I have learned, that manipulators will twist events; precisely to shift blame; in hopes to make you feel responsible, for their eruptions.
What was harder for me to see was how when I erupted, the damage this caused. And that at times I was the manipulator, the bully and the aggressor even though I saw myself as the victim. Ouch! To this realization.
Being defensive, in denial, or not listening to people who had the courage to tell me how I was showing up for them; kept me stuck. It prevented me from being able to see my behavior and change.
I want to change. I admire people who can be vulnerable enough to accept and own their part in conflict. It is such a rare quality in our highly charged and angry culture. Time just did a great article about this (link below).
As I’ve matured, I understand most people who judge, gossip, and act immature, are not very open to being responsible for their part.
They have a strong internal judge, so when someone shares how they feel, their own internal judge only hears judgment or criticism.
These undertandings have come from my own immature shortfalls and trials. As I am willing to embrace and take ownership, then realizations and deeper undertanding blooms.
The greater my own understanding, the deeper my compassion, the more likely I’m willing to be tolerant of others, and the less likely I’m the spark of an eruption.
Sometimes, when another’s demands are too great I’m comfortable intentionally being the spark.
You may know those people that you just know when you set a boundary you are going to get unloaded on. They have a list of excuses for their behavior, and by the end they are attacking you, while accusing you of being the attacker.
When I behaved this way, it’s because I did believe I was a victim. So I saw anyone who hurt my feelings as an “attacker”. I was overly sensitive of how I believe I was being treated while also being totally insensitive of how I was treating others.
I like to share these vulnerabilities, and processes in hopes to lend support to someone who’s been erupted on, for someone who wants to stop being an eruptor, and for anyone that wishes to change from wherever they are at right now.
I want to be mindful when I’m clinging to old immature ways. These old ways keep me stuck, focused on what “they” do wrong, and spending far too much energy on how “they suck, all the reasons I don’t like them and a list of justifications for my poor behavior and how it’s their fault for what they’ve done to ME.”
I’m so joyful I don’t choose to live in this dark circle of dog chasing tail thinking anymore.
It’s taken almost 20 years to break this cycle and it’s so hard for some of us to do.
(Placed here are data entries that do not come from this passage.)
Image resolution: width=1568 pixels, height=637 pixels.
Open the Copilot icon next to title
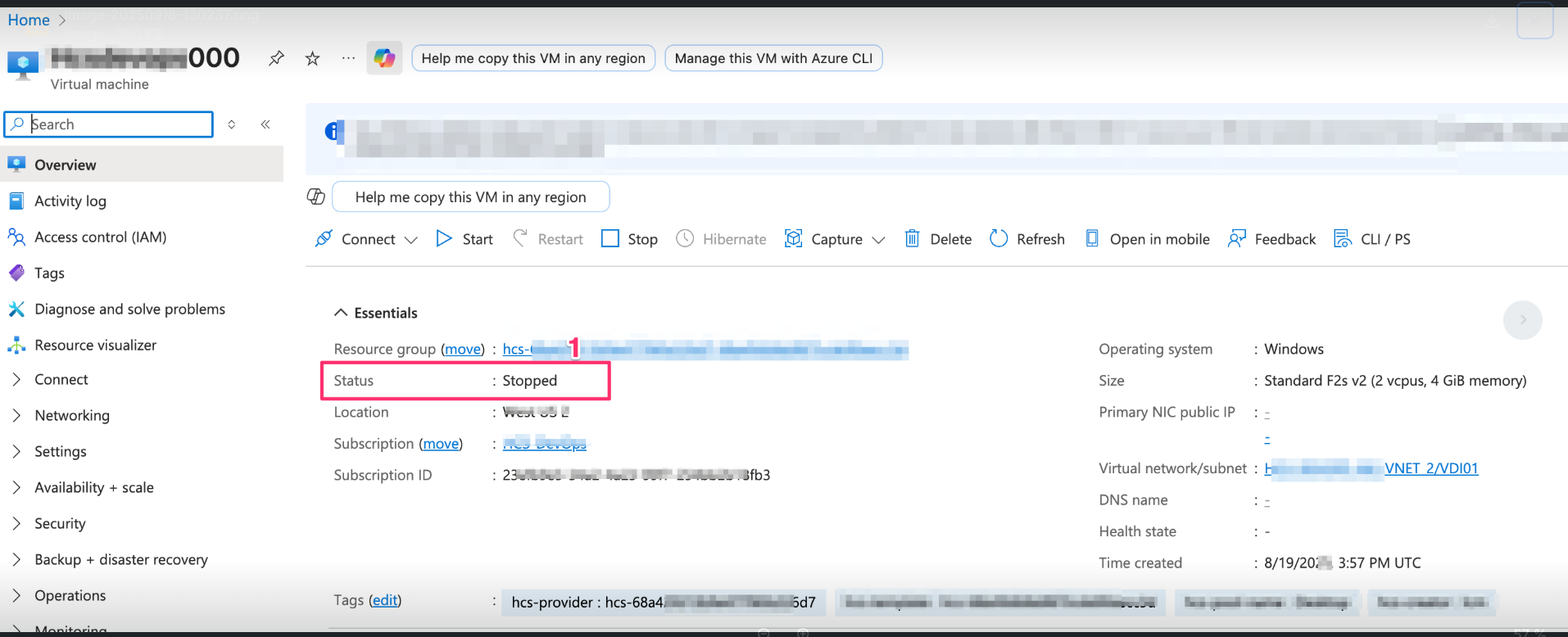(384, 58)
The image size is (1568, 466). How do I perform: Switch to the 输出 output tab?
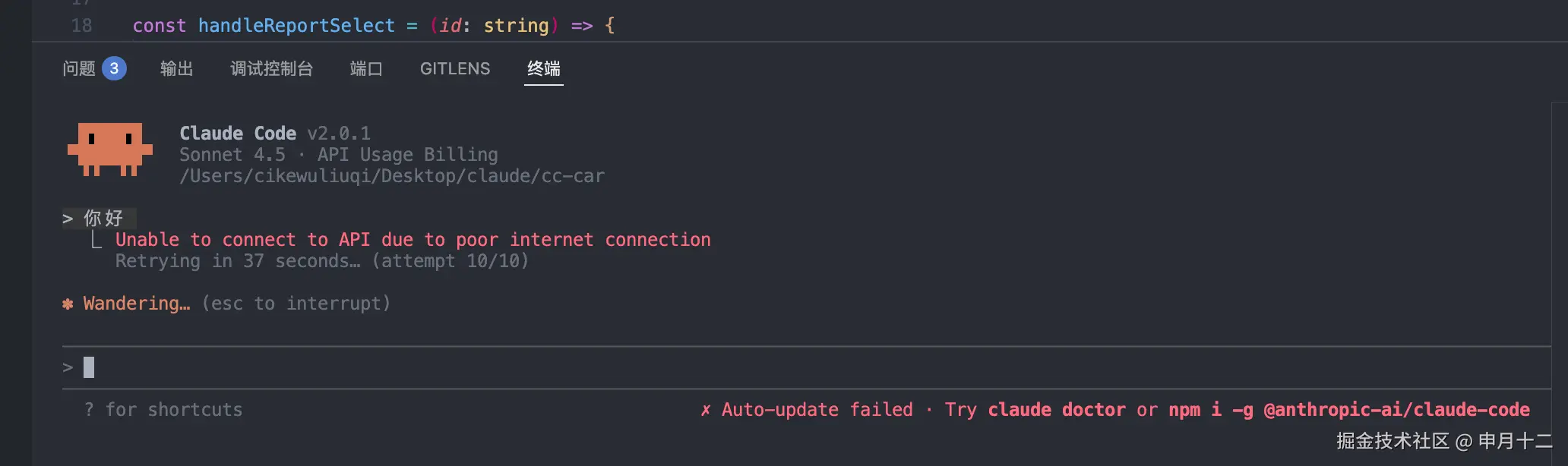(176, 68)
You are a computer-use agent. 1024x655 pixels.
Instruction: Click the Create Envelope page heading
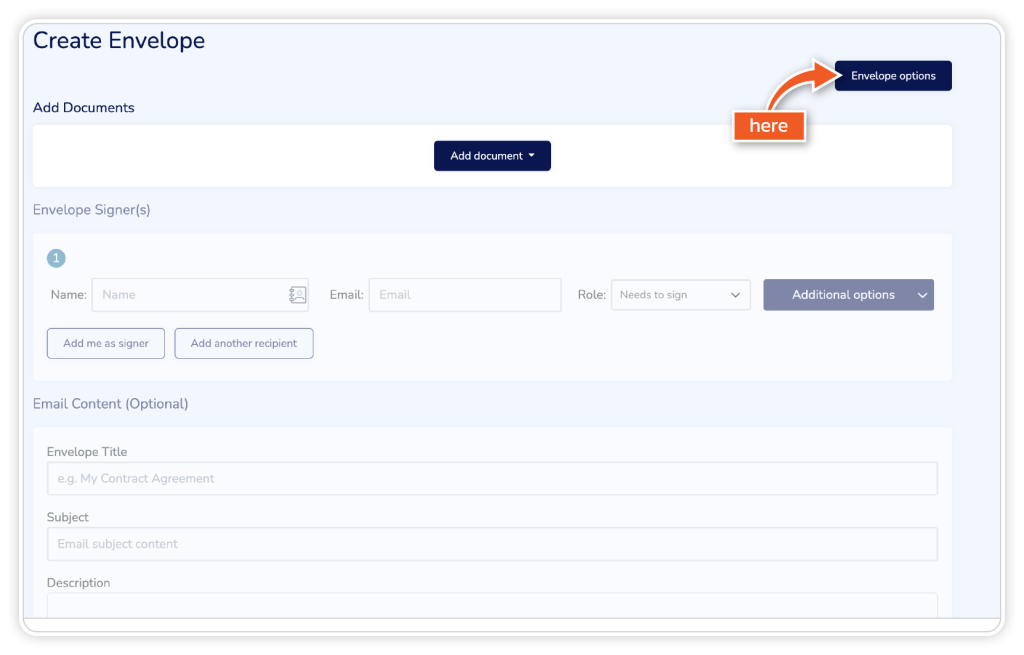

It was very hard for me. I was so raw and wounded, it took a long time to have enough strength in my own self worth to sit with the discomfort of my own part in conflict.
I want to remember how long it took me, and how hard it is, so I can maintain tolerance and acceptance of where others may be in their journey. So many were tolerant of my slow growth!
I also want to keep being authentic and not allow someone else’s judgment or eruptions to stifle my need for partnership.
At this time in my life, partnership, equanimity and authenticity are very important to me. I’ve spent a lifetime bending to what I thought others wanted or expected from me, often to my own erosion of self confidence. So now I’m willing to bend and stretch, in order to grow and evolve not for my own or others ego demands.
I want to be loving in all my interactions. I am still working on this. When I feel over taxed, I’m learning to use humor instead of erupting.
I love the 12 step programs because Step 10 teaches us that when we are wrong, we promptly admit it. It also says we do not drift into morbid reflection for that would diminish our usefulness to others.
For me this means, don’t apologize for being self centered by being self centered and beating self up for a mistake because that is just more self centered focus that keeps us from showing up and being of service!
So own your part! It’s rather liberating. Then take action and do something different. Don’t say “I’m sorry”, listen to what people say they want from you, and if it’s reasonable and will help you grow as a person, then swallow your pride and take action to deliver what they’ve asked for.
Try it for one week and see how much it changes your relationships. Start with someone it’s easy to do it with or your kids. Grow from there!